## The problem:
Go through the records and restate them word for word, omitting images.

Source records
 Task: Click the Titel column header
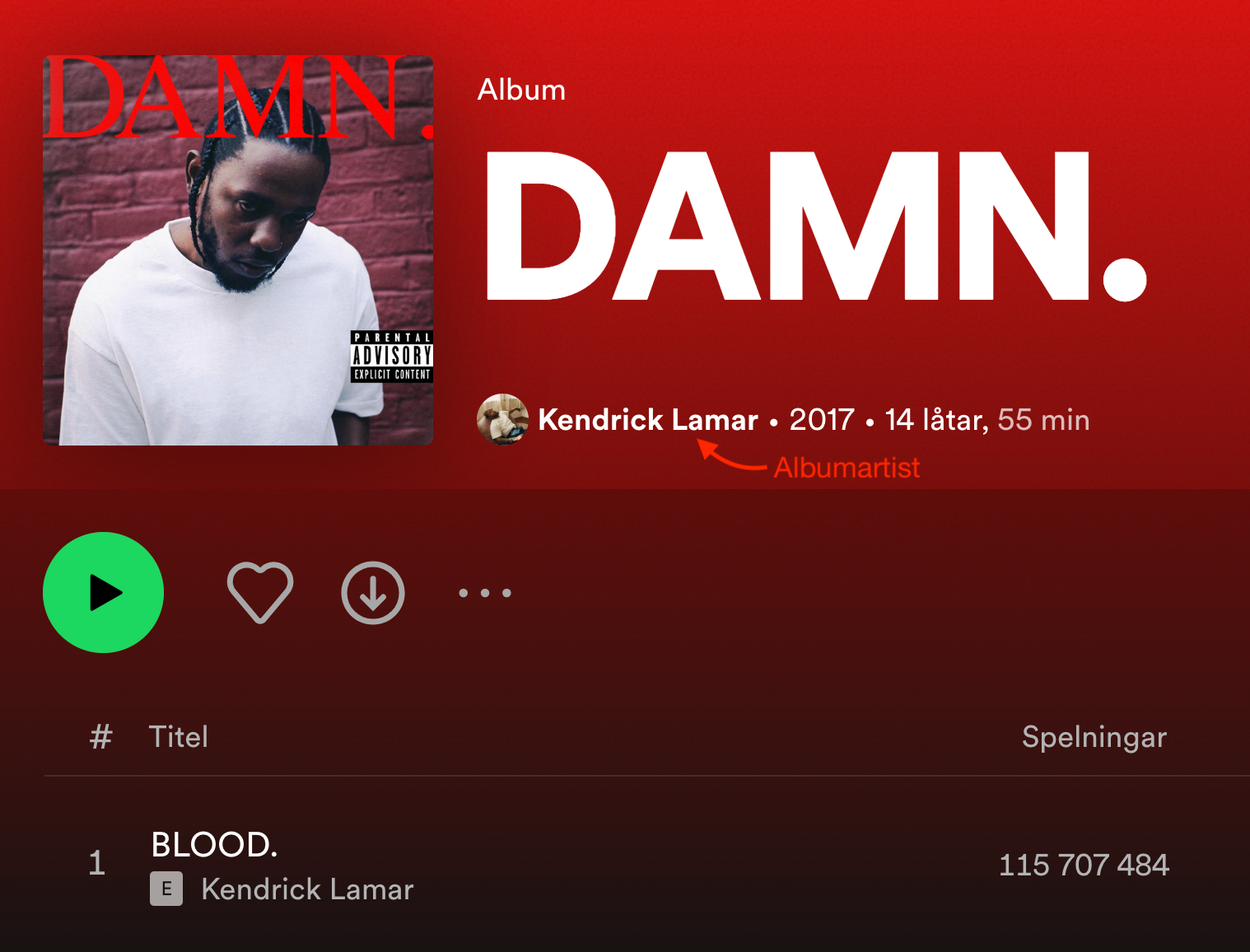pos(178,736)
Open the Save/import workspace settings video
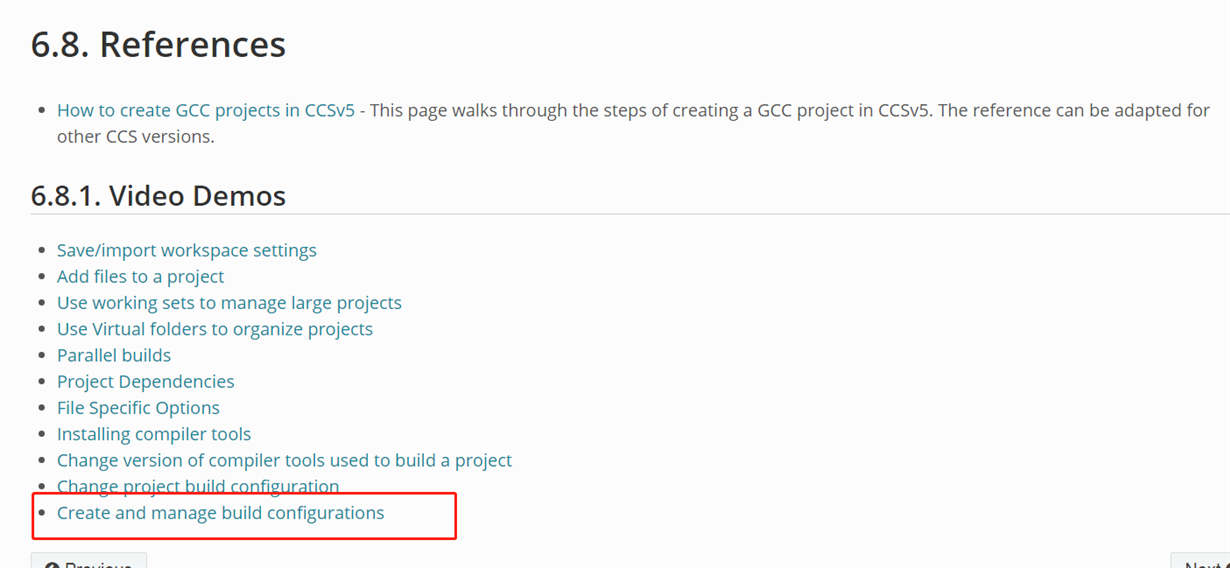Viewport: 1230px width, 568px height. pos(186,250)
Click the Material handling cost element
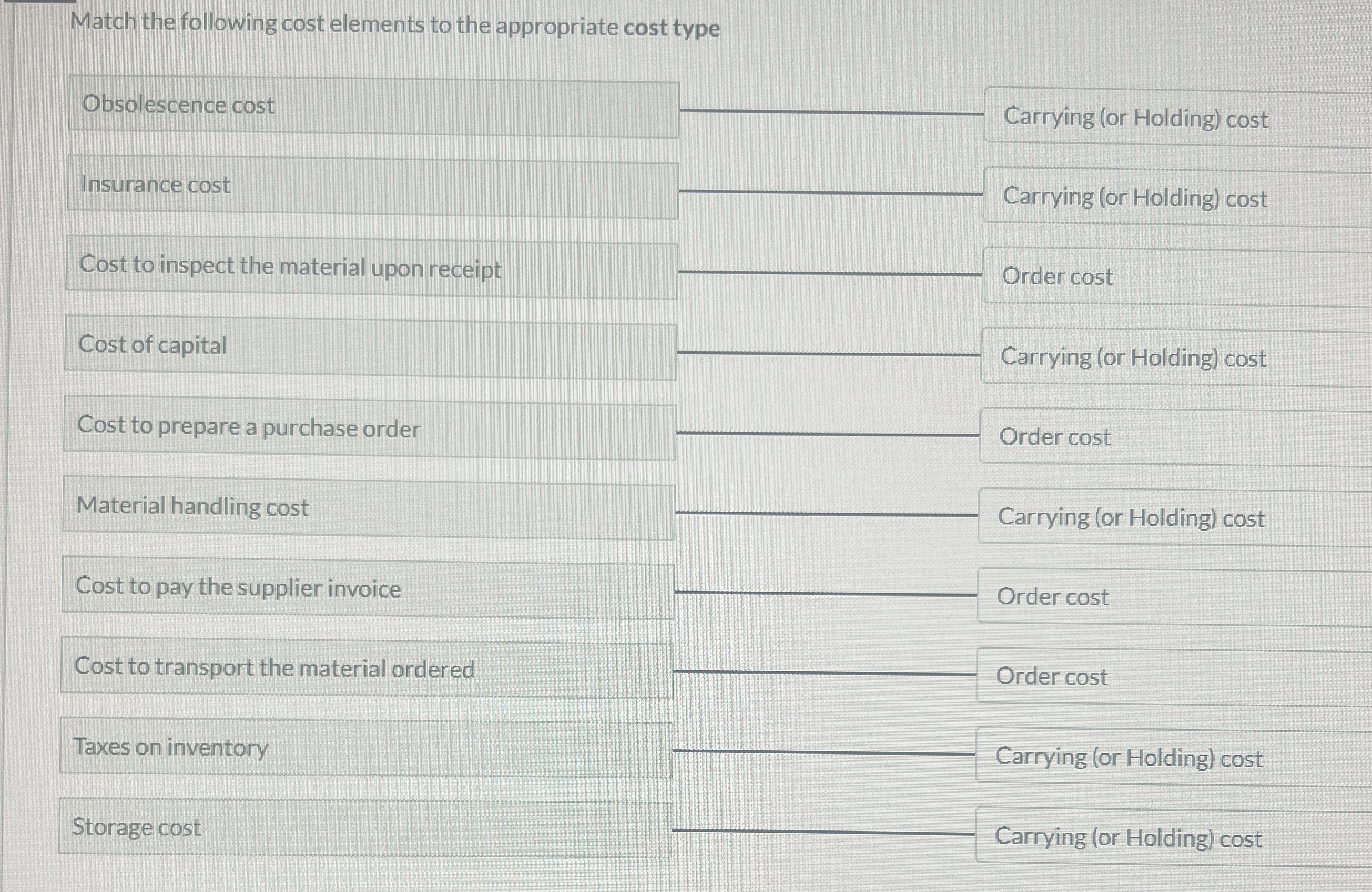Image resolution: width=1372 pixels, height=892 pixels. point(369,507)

## Result:
 Task: Click the Titel column header
pos(178,736)
Open the Save/import workspace settings video
Viewport: 1230px width, 568px height. pos(186,250)
Click the Material handling cost element
Image resolution: width=1372 pixels, height=892 pixels. point(369,507)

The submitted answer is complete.